**Work instructions**
In your reply, reproduce every line of the data without any alteration.

• • •

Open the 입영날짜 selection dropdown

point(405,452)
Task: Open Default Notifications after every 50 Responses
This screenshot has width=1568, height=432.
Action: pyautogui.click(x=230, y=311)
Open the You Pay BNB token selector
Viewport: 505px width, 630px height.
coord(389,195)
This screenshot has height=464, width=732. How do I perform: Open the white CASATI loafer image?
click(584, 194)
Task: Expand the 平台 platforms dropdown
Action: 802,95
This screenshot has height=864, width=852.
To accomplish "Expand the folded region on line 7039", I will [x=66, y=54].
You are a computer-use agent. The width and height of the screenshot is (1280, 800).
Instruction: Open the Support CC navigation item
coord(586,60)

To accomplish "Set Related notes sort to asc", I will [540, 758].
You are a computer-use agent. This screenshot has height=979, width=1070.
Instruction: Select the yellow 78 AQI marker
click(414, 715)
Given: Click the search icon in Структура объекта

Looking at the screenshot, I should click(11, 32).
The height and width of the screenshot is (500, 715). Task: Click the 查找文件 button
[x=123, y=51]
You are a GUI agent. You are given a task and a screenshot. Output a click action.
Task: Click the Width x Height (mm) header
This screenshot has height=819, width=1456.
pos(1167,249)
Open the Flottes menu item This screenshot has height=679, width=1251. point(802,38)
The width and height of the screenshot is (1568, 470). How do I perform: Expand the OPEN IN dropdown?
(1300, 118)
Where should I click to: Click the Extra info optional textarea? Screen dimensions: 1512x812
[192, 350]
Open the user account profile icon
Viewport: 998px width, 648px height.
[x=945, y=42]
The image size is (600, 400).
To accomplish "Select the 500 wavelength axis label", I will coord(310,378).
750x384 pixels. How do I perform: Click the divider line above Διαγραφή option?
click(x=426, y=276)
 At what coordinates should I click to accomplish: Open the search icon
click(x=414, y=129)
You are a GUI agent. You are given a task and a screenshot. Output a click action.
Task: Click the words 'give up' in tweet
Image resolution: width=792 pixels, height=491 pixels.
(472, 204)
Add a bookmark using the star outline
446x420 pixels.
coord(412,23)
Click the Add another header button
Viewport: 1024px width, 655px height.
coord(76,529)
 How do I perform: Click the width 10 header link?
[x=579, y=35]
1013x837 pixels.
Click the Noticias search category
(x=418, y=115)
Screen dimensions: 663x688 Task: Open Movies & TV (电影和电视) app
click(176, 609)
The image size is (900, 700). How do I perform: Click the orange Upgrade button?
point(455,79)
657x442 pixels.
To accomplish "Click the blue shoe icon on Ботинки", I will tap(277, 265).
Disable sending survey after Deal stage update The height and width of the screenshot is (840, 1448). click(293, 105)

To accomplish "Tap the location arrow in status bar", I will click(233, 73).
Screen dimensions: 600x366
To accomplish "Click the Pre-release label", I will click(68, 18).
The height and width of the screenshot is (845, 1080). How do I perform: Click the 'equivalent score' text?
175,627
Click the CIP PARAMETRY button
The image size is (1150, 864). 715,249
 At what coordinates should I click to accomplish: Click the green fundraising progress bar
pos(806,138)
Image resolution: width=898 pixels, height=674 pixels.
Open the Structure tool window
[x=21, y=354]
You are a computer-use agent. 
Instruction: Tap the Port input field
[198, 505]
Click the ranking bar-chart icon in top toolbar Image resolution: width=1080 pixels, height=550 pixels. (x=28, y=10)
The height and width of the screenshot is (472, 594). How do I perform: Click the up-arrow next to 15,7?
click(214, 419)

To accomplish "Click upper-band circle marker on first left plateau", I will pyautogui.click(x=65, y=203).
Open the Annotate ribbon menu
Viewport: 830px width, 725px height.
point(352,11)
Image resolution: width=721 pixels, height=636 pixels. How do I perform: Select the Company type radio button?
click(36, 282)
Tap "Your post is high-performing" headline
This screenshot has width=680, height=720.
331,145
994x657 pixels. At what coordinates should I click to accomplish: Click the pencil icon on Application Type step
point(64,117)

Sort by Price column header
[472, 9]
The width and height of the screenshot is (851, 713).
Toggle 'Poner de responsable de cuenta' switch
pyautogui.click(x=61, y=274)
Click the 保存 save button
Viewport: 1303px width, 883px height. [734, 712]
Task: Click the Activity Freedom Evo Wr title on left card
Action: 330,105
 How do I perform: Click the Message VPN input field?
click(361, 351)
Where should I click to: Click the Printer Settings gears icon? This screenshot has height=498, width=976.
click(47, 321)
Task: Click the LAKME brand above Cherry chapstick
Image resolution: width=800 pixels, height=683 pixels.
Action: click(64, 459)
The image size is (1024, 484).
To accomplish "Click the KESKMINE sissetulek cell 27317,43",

• • •

**Task answer**
Open the 입영날짜 selection dropdown

point(405,452)
Task: Open Default Notifications after every 50 Responses
This screenshot has width=1568, height=432.
Action: pyautogui.click(x=230, y=311)
Open the You Pay BNB token selector
Viewport: 505px width, 630px height.
coord(389,195)
This screenshot has height=464, width=732. How do I perform: Open the white CASATI loafer image?
click(584, 194)
Task: Expand the 平台 platforms dropdown
Action: 802,95
This screenshot has height=864, width=852.
To accomplish "Expand the folded region on line 7039", I will [x=66, y=54].
You are a computer-use agent. The width and height of the screenshot is (1280, 800).
Instruction: Open the Support CC navigation item
coord(586,60)

To accomplish "Set Related notes sort to asc", I will [540, 758].
You are a computer-use agent. This screenshot has height=979, width=1070.
Instruction: Select the yellow 78 AQI marker
click(414, 715)
Given: Click the search icon in Структура объекта

Looking at the screenshot, I should click(11, 32).
The height and width of the screenshot is (500, 715). Task: Click the 查找文件 button
[x=123, y=51]
You are a GUI agent. You are given a task and a screenshot. Output a click action.
Task: Click the Width x Height (mm) header
This screenshot has height=819, width=1456.
pos(1167,249)
Open the Flottes menu item This screenshot has height=679, width=1251. point(802,38)
The width and height of the screenshot is (1568, 470). How do I perform: Expand the OPEN IN dropdown?
(1300, 118)
Where should I click to: Click the Extra info optional textarea? Screen dimensions: 1512x812
[192, 350]
Open the user account profile icon
Viewport: 998px width, 648px height.
[x=945, y=42]
The image size is (600, 400).
To accomplish "Select the 500 wavelength axis label", I will coord(310,378).
750x384 pixels. How do I perform: Click the divider line above Διαγραφή option?
click(x=426, y=276)
 At what coordinates should I click to accomplish: Open the search icon
click(x=414, y=129)
You are a GUI agent. You are given a task and a screenshot. Output a click action.
Task: Click the words 'give up' in tweet
Image resolution: width=792 pixels, height=491 pixels.
(472, 204)
Add a bookmark using the star outline
446x420 pixels.
coord(412,23)
Click the Add another header button
Viewport: 1024px width, 655px height.
coord(76,529)
 How do I perform: Click the width 10 header link?
[x=579, y=35]
1013x837 pixels.
Click the Noticias search category
(x=418, y=115)
Screen dimensions: 663x688 Task: Open Movies & TV (电影和电视) app
click(176, 609)
The image size is (900, 700). How do I perform: Click the orange Upgrade button?
point(455,79)
657x442 pixels.
To accomplish "Click the blue shoe icon on Ботинки", I will tap(277, 265).
Disable sending survey after Deal stage update The height and width of the screenshot is (840, 1448). click(293, 105)

To accomplish "Tap the location arrow in status bar", I will click(233, 73).
Screen dimensions: 600x366
To accomplish "Click the Pre-release label", I will click(68, 18).
The height and width of the screenshot is (845, 1080). How do I perform: Click the 'equivalent score' text?
175,627
Click the CIP PARAMETRY button
The image size is (1150, 864). 715,249
 At what coordinates should I click to accomplish: Click the green fundraising progress bar
pos(806,138)
Image resolution: width=898 pixels, height=674 pixels.
Open the Structure tool window
[x=21, y=354]
You are a computer-use agent. 
Instruction: Tap the Port input field
[198, 505]
Click the ranking bar-chart icon in top toolbar Image resolution: width=1080 pixels, height=550 pixels. (x=28, y=10)
The height and width of the screenshot is (472, 594). How do I perform: Click the up-arrow next to 15,7?
click(214, 419)

To accomplish "Click upper-band circle marker on first left plateau", I will pyautogui.click(x=65, y=203).
Open the Annotate ribbon menu
Viewport: 830px width, 725px height.
point(352,11)
Image resolution: width=721 pixels, height=636 pixels. How do I perform: Select the Company type radio button?
click(36, 282)
Tap "Your post is high-performing" headline
This screenshot has width=680, height=720.
331,145
994x657 pixels. At what coordinates should I click to accomplish: Click the pencil icon on Application Type step
point(64,117)

Sort by Price column header
[472, 9]
The width and height of the screenshot is (851, 713).
Toggle 'Poner de responsable de cuenta' switch
pyautogui.click(x=61, y=274)
Click the 保存 save button
Viewport: 1303px width, 883px height. [734, 712]
Task: Click the Activity Freedom Evo Wr title on left card
Action: 330,105
 How do I perform: Click the Message VPN input field?
click(361, 351)
Where should I click to: Click the Printer Settings gears icon? This screenshot has height=498, width=976.
click(47, 321)
Task: Click the LAKME brand above Cherry chapstick
Image resolution: width=800 pixels, height=683 pixels.
Action: click(64, 459)
The image size is (1024, 484).
To accomplish "Click the KESKMINE sissetulek cell 27317,43",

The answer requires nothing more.